Na tela: Tão perto, Tão longe (2015)

A Matilha Cultural homenageou, nos dias 16 e 17 de outubro, o diretor e roteirista André Bushatsky, exibindo quatro de seus filmes: o curta-metragem “Roid” (2014), o longa-metragem “A História do Homem Henry Sobel” (2014), os documentários “Tão Perto, Tão Longe” (2015) e “O Método Holandês” (2014), todos com entrada gratuita.

Eu e o Rafael tínhamos nos programado para ir, mas não conseguimos. No entanto, ao ver os trailers notamos que o documentário Tão perto, Tão longe estava disponível na íntegra no Youtube, e combinamos de assistir no domingo, em casa mesmo. (Como somos muito legais deixamos o vídeo completo aqui no post, ta?)

Filmagem acontecendo na casa de uma das famílias, com o Sr. Manoel

Filmagem acontecendo na casa de uma das famílias, com o Sr. Manoel

Tão perto, Tão longe, lançado em junho deste ano, narra a história de quatro famílias com um ponto em comum: filhos que desenvolveram algum tipo de doença. Ele é inteiramente gravado na casa de cada um, onde os pais relatam como descobriram a doença de seus filhos e como a vida mudou a partir daí. O contato direto com os reais personagens torna cada relato ainda mais envolvente e traz a quem assiste uma considerável dimensão do papel de cuidador e educador que os pais tem na vida dos filhos, sejam deficientes ou não, e a superação que enfrentam todos os dias para cumprir este papel.
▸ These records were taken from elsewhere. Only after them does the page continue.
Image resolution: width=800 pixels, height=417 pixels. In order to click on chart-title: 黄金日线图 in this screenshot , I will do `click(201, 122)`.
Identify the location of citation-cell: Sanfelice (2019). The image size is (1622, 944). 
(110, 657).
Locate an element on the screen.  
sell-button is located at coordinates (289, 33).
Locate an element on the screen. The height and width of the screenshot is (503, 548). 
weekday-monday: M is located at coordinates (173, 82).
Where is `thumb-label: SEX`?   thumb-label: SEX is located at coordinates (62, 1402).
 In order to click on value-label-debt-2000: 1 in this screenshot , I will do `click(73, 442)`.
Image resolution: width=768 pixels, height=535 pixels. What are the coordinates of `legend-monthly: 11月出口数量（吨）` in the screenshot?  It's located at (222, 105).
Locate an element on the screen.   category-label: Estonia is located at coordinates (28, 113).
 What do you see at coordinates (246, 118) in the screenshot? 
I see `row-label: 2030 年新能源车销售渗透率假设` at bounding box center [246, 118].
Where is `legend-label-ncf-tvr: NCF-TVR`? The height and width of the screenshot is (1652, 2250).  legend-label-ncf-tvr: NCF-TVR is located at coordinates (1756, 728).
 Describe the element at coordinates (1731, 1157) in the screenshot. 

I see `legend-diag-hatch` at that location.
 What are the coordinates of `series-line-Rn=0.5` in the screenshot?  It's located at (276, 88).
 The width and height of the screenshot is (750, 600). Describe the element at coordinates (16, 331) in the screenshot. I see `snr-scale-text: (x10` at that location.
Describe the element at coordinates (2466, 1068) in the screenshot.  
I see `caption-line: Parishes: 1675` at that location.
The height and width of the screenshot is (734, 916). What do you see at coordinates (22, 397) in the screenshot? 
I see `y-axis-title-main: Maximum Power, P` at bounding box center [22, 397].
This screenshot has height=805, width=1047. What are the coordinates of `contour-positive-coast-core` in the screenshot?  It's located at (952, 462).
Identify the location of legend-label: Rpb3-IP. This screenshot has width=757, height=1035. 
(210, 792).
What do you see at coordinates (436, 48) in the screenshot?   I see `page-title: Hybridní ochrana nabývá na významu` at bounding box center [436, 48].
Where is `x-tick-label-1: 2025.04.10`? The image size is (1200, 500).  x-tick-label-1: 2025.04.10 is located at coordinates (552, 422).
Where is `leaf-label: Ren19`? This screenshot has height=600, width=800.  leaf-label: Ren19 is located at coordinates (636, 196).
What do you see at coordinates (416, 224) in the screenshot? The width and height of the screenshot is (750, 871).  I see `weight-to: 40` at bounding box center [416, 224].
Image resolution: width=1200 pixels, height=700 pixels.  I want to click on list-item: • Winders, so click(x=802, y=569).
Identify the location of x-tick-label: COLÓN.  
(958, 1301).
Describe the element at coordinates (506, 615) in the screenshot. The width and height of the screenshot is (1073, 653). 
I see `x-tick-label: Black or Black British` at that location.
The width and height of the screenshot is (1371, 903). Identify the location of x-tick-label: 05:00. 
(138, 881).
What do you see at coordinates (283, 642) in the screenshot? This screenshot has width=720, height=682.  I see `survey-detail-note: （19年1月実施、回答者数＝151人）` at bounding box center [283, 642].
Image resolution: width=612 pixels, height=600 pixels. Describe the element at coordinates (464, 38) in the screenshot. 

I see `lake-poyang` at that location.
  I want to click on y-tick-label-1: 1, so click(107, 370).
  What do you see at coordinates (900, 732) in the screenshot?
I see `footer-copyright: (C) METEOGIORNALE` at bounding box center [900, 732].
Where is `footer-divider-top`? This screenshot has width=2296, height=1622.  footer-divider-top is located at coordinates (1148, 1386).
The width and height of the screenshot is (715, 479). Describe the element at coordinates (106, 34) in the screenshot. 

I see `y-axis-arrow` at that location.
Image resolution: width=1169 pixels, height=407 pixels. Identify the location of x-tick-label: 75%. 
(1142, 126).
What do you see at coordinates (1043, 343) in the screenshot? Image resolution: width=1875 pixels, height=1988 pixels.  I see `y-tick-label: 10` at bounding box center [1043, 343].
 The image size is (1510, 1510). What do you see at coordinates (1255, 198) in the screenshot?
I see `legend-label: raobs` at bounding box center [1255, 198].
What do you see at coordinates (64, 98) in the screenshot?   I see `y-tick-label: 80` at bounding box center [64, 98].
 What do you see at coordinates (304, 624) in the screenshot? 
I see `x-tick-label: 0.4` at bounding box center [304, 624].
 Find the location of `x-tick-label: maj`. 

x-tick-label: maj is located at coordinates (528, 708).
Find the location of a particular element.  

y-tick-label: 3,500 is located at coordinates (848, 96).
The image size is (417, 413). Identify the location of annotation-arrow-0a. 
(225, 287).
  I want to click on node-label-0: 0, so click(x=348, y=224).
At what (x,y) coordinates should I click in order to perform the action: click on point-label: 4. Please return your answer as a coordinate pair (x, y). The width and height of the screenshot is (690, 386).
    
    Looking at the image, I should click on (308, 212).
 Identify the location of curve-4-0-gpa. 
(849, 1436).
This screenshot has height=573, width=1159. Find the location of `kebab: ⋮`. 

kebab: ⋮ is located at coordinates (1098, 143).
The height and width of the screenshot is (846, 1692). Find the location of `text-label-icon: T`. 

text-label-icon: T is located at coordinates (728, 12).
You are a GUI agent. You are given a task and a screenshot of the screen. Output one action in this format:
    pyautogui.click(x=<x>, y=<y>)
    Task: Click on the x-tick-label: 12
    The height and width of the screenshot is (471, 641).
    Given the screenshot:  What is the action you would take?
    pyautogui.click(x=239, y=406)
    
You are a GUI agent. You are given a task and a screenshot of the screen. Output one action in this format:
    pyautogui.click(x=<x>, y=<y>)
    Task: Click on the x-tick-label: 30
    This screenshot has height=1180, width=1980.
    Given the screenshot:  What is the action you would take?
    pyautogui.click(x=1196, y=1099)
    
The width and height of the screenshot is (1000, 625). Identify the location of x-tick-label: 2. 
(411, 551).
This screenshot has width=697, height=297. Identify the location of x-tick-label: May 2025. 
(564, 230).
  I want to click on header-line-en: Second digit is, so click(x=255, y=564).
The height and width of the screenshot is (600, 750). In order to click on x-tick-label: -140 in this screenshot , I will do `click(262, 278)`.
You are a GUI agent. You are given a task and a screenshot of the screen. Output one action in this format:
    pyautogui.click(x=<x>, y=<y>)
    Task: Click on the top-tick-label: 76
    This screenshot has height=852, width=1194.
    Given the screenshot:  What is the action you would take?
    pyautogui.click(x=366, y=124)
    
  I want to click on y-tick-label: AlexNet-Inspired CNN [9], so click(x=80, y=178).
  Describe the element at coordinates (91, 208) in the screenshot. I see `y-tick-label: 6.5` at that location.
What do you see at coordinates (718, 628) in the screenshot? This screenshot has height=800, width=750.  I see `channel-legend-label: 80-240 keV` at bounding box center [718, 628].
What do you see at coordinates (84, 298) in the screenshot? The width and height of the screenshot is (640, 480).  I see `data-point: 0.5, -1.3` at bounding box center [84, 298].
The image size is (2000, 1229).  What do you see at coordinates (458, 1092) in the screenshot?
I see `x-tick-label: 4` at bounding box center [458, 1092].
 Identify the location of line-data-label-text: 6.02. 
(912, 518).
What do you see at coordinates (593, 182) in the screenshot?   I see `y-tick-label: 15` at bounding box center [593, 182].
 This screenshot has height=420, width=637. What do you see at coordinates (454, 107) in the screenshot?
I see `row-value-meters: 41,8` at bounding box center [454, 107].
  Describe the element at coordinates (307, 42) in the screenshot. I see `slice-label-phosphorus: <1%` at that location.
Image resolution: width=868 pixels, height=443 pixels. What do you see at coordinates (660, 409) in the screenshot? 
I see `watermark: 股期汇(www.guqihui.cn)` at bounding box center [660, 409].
O documentário nasceu de um convite da Associação Saúde Criança  organização social que trabalha para reestruturar as famílias de crianças em risco social, provenientes de unidades públicas de saúde, e promover o seu autossustento – ao diretor, a fim de retratar as dificuldades passadas por estas e tantas outras famílias, relatando, com suas próprias palavras e em seu ambiente diário, suas histórias de superação e luta.

Pra nós, ficou uma enorme lição de vida e admiração por cada uma delas. Acho incrível a capacidade que temos de tirar forças de onde nem imaginamos ter quando as coisas apertam e precisamos lutar. Ver pais dedicando suas vidas inteiramente para cuidar dos filhos, 24h por dia, largando seus empregos para viver uma rotina desconhecida, a qual nosso psicológico quase nunca está previamente preparado, e vencendo uma batalha, por vez me traz a certeza de que sim, as coisas na vida podem se tornar muito difíceis por vários motivos, mas que com amor, compreensão e força de vontade, tudo é possível. E não importa a classe social, a cor, opção sexual e nem a crença, a família de verdade nunca deixa de ser família nem desampara, ela cuida, ensina, protege e faz tudo o que for necessário para o bem estar e melhor desenvolvimento de todos que a constituem.